------ Material provided ------

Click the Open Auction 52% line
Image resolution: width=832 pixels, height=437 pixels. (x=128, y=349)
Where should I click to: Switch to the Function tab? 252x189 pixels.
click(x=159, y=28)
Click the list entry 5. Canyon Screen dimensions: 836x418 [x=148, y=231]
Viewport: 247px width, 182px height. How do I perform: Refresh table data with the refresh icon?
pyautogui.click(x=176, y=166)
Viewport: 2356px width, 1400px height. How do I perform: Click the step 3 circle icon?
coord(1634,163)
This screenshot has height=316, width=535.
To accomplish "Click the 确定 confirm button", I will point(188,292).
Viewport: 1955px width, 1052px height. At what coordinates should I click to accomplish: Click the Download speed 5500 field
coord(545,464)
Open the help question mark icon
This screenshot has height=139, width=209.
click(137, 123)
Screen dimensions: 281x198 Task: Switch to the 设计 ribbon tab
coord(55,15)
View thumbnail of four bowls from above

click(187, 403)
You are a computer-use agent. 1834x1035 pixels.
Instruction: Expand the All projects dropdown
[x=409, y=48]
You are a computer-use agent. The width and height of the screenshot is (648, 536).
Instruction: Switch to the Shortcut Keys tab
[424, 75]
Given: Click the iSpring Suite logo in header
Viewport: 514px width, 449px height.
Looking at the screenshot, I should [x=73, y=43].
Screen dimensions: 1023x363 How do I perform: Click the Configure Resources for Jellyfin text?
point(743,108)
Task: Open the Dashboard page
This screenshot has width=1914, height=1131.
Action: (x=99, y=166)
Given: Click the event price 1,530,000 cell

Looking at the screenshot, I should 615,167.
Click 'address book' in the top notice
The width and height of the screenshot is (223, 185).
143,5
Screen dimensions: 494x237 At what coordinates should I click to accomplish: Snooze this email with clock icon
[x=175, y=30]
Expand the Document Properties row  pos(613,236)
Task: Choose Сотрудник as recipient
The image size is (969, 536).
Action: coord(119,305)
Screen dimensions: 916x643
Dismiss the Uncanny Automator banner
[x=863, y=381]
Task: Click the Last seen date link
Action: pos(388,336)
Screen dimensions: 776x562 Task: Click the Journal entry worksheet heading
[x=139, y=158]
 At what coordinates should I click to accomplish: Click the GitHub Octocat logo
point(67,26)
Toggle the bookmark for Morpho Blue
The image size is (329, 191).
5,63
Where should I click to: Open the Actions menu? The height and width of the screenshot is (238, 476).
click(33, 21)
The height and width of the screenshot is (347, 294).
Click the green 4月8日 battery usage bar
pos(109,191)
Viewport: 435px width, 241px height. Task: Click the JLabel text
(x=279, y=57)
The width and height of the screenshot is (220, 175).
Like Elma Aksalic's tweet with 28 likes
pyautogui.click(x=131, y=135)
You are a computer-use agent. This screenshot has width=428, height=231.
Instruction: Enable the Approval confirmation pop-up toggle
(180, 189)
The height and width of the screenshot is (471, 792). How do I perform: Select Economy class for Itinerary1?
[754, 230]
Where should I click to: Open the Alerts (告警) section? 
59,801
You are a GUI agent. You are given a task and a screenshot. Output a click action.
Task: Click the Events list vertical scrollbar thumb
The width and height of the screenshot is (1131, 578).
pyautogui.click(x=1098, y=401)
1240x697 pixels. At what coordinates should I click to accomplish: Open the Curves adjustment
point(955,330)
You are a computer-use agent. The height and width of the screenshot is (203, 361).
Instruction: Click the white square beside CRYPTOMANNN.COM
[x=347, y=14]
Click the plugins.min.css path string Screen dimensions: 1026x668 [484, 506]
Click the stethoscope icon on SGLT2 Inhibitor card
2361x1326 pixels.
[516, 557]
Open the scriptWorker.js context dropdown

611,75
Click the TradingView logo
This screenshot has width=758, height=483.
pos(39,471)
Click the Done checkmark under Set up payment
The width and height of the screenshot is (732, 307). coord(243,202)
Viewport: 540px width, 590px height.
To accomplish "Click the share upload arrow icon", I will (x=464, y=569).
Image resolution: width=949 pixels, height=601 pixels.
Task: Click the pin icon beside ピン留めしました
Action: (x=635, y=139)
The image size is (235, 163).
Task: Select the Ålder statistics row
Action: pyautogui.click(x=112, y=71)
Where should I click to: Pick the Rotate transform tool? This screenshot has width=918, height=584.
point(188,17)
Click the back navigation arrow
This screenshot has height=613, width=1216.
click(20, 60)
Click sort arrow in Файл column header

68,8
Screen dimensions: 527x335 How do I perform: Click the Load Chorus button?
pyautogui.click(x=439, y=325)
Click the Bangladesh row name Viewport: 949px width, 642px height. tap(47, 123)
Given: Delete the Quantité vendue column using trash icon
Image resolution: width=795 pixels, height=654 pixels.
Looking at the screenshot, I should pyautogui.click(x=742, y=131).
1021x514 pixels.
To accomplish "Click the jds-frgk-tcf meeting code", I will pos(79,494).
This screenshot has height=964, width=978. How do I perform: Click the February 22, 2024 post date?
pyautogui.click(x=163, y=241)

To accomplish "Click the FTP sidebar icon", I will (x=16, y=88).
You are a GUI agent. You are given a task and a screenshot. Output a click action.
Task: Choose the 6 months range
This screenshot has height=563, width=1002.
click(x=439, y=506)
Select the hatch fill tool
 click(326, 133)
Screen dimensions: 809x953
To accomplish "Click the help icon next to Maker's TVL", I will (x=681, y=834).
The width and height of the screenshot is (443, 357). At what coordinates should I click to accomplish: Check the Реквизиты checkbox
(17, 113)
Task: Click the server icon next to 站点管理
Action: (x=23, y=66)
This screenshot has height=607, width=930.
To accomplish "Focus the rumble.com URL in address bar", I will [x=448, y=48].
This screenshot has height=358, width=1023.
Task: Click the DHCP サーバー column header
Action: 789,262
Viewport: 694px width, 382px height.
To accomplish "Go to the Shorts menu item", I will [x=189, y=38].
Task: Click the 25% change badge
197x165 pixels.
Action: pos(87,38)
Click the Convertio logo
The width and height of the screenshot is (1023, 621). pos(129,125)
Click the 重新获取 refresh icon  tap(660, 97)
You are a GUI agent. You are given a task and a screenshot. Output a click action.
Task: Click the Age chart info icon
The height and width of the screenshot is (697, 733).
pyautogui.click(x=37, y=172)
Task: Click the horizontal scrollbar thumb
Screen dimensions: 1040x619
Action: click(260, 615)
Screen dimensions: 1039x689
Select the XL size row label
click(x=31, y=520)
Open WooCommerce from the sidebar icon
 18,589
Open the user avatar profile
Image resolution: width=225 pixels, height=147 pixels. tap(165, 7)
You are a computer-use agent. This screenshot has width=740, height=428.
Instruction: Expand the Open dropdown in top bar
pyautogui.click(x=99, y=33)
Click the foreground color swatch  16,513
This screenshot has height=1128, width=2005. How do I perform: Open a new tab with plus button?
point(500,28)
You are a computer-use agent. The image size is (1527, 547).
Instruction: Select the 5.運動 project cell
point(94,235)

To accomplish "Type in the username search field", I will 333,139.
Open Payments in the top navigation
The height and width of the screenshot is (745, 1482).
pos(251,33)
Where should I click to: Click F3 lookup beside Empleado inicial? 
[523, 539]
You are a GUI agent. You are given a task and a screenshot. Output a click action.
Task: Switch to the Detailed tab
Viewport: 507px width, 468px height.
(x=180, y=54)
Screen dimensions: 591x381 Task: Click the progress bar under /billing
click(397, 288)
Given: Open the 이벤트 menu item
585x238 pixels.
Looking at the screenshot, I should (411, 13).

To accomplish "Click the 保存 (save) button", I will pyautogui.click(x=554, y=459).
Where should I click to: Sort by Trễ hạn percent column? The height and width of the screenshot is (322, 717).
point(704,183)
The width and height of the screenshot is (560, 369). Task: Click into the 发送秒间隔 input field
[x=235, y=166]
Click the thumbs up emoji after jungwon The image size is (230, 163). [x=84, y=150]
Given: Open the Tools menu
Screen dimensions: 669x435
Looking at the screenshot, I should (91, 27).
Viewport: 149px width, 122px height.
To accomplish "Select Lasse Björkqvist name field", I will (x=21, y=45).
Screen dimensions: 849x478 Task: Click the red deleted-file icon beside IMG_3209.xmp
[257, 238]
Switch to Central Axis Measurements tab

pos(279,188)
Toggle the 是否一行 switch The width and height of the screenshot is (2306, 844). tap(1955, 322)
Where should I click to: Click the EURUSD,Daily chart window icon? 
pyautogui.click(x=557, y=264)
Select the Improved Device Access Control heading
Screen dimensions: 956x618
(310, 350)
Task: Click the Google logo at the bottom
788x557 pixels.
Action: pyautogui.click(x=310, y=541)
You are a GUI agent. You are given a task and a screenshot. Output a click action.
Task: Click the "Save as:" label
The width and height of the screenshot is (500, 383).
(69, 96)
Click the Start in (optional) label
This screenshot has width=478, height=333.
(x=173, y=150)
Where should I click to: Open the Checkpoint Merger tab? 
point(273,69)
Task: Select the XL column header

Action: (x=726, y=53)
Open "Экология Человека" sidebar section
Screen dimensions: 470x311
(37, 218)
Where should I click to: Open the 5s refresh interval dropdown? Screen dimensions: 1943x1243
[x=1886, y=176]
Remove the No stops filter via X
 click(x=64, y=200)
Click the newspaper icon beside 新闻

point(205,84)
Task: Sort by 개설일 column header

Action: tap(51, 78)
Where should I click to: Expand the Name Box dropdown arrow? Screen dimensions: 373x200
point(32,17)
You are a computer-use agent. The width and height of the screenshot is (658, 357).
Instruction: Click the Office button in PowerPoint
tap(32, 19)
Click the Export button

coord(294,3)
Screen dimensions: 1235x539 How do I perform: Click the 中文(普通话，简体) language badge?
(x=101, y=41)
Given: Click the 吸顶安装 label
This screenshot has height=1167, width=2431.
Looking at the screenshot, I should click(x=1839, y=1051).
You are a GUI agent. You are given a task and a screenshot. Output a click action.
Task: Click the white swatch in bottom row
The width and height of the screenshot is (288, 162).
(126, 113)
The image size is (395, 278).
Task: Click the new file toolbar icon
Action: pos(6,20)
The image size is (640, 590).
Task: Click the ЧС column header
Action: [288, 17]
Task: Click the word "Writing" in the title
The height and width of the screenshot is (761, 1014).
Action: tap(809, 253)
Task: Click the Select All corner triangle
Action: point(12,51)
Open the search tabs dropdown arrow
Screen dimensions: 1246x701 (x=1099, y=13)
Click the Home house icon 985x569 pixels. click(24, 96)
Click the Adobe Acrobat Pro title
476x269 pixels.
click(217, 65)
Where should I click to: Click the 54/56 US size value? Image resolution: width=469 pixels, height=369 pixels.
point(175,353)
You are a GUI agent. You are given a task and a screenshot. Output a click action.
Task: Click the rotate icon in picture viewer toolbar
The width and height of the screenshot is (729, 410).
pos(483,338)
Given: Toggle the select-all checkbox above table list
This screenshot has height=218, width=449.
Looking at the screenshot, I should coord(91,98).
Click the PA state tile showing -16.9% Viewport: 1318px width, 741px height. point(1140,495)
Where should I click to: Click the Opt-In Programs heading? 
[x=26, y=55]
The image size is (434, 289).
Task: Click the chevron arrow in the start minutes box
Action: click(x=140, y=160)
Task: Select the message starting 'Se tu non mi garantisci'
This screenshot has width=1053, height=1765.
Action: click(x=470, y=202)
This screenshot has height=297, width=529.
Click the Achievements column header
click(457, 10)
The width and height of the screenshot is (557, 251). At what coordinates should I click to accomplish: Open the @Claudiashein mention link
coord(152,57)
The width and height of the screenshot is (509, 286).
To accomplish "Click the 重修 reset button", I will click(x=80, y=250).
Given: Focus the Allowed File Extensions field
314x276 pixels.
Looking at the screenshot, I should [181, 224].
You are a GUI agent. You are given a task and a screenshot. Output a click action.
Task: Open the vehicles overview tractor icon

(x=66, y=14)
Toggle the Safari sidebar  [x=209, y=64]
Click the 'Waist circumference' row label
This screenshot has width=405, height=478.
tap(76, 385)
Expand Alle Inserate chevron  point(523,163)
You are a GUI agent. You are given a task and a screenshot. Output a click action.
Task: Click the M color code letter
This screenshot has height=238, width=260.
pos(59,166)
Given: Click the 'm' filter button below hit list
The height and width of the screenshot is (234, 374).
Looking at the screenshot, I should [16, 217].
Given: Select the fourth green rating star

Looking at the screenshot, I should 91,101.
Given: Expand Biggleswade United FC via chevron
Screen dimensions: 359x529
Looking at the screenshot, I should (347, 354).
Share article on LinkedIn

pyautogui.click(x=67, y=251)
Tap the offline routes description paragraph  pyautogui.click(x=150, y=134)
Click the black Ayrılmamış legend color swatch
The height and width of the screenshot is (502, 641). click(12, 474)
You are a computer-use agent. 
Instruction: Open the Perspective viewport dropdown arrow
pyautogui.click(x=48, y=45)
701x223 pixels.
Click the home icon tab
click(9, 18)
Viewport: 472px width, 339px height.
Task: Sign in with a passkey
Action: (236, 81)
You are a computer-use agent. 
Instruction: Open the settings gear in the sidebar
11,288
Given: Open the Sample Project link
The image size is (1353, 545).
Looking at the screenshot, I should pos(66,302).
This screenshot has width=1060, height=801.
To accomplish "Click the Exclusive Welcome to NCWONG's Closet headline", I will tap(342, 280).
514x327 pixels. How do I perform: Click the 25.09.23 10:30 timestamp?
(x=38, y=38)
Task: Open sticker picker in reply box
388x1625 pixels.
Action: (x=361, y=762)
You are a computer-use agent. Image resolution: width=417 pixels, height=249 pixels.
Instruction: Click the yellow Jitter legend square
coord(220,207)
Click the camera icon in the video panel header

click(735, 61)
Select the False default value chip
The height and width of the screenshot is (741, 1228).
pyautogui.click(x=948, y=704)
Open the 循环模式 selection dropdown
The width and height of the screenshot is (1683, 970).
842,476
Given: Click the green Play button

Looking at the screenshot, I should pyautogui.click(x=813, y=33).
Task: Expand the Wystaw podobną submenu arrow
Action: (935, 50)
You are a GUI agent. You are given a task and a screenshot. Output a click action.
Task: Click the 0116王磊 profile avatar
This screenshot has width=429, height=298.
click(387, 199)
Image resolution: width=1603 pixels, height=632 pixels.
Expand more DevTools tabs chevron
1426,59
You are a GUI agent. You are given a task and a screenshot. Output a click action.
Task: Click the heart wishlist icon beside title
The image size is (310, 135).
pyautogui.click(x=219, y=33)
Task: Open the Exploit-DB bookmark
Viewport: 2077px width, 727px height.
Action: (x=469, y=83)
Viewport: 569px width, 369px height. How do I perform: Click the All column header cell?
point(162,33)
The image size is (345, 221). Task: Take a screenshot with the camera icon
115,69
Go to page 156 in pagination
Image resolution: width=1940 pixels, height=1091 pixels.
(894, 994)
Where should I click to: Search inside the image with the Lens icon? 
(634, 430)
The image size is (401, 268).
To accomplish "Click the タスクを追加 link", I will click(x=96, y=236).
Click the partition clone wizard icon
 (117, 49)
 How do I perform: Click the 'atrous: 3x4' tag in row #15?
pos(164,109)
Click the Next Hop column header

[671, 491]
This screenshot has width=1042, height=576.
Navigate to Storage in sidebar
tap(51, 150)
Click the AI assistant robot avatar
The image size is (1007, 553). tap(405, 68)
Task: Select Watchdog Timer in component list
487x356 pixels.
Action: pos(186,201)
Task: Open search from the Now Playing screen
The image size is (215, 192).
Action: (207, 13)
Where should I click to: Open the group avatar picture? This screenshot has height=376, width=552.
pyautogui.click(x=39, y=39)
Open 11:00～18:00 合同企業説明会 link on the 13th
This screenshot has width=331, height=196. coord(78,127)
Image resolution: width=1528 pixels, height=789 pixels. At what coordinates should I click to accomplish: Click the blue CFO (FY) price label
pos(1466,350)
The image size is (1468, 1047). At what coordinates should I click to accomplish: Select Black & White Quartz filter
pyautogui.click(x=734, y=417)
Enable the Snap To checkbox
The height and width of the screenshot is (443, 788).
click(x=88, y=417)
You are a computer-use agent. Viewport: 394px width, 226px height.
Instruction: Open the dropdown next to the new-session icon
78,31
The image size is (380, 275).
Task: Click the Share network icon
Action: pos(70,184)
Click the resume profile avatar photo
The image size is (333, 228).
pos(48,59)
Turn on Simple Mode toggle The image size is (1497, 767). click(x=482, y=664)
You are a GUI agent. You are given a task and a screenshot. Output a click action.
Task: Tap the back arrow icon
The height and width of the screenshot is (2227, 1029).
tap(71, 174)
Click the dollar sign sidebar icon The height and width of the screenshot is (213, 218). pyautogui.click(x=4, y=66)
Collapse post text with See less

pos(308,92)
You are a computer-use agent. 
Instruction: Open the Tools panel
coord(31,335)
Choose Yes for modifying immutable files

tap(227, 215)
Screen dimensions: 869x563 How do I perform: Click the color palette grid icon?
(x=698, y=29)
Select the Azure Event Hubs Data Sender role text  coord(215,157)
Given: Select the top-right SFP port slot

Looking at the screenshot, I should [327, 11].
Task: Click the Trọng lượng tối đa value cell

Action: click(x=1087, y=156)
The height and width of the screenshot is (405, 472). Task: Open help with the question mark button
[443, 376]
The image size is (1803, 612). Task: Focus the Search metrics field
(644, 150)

------

_Aim of the exercise_: Substitute "Search logs" for "Search metrics" in the stretch of data from the line containing "The image size is (1803, 612)." through the end, and give those lines again with nothing else changed.

_Reply to the exercise_:
The image size is (1803, 612). Task: Focus the Search logs field
(644, 150)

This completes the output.